▸ Directions
Every line containing the string "agent" should be returned from the records.

▸ The data
►

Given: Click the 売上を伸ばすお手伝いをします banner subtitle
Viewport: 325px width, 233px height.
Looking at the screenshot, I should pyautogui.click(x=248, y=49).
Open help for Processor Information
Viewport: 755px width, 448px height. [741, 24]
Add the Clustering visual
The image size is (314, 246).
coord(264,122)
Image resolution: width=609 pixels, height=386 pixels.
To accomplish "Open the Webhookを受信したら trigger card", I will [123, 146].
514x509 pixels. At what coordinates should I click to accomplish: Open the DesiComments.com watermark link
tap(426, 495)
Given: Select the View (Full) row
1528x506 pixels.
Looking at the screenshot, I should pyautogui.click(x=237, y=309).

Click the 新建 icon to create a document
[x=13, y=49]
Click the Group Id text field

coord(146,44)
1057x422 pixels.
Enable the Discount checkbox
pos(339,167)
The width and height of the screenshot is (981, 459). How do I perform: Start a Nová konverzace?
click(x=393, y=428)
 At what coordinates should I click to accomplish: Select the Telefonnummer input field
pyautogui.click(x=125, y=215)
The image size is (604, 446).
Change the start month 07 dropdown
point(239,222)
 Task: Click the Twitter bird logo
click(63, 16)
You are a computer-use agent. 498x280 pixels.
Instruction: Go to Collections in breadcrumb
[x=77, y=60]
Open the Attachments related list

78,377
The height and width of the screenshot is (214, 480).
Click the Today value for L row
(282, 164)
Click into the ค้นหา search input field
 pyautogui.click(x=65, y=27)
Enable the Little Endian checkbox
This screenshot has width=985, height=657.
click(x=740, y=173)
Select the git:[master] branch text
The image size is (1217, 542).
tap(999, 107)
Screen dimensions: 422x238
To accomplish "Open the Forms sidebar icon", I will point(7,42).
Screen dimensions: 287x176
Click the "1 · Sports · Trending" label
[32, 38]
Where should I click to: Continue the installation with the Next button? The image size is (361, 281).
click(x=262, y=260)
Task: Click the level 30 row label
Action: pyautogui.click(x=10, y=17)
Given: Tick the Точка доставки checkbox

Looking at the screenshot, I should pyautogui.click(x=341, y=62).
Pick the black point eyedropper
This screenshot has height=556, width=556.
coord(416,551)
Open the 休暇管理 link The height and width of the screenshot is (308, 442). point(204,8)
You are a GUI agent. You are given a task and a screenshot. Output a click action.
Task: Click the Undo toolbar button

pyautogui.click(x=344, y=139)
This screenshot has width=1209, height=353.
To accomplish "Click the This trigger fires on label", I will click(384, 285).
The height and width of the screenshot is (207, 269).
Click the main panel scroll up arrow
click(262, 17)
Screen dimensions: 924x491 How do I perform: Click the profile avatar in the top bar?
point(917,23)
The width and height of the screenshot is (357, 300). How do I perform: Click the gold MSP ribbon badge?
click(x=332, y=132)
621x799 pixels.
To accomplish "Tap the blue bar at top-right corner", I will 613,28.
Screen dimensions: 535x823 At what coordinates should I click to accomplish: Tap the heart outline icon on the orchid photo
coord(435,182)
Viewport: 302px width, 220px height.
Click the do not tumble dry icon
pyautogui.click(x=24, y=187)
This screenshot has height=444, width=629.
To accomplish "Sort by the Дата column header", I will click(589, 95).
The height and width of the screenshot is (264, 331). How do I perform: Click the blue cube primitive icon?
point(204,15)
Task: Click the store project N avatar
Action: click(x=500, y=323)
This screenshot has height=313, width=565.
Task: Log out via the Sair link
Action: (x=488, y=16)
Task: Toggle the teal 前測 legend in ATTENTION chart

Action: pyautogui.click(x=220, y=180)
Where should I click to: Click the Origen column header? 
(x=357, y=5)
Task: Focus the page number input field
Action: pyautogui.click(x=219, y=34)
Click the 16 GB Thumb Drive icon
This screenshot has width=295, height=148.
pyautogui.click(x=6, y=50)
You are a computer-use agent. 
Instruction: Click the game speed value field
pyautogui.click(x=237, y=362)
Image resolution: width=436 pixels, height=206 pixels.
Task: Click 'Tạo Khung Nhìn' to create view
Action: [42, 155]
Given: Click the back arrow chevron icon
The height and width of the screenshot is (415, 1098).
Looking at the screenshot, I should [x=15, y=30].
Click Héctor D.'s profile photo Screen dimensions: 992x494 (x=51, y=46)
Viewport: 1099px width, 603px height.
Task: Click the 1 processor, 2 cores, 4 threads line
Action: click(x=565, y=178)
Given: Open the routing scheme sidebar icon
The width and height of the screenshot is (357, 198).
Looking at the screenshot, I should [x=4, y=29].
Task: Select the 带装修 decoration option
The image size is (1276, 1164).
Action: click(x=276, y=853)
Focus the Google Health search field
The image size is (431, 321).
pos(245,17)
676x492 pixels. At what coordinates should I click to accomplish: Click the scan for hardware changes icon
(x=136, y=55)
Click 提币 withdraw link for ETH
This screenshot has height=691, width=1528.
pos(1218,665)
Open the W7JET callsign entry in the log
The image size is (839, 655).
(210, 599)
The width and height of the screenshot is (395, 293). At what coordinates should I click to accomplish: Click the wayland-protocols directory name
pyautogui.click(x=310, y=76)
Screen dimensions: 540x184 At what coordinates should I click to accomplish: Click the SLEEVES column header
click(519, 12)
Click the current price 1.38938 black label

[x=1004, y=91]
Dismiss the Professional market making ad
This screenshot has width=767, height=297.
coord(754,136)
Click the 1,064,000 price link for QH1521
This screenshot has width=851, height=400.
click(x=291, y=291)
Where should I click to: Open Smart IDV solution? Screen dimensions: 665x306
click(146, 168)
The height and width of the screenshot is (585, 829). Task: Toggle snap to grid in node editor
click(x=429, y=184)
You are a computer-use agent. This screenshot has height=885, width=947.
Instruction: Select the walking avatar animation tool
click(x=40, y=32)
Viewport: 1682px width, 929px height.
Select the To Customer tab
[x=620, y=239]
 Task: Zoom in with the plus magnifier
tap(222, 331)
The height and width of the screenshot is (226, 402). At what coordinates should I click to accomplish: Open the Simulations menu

◄

▸ Solution to this task
You are a computer-use agent. 498x280 pixels.
You are a GUI agent. You are given a task and a screenshot. Output a click action.
You are a computer-use agent. 
You are a computer-use agent. This screenshot has height=885, width=947.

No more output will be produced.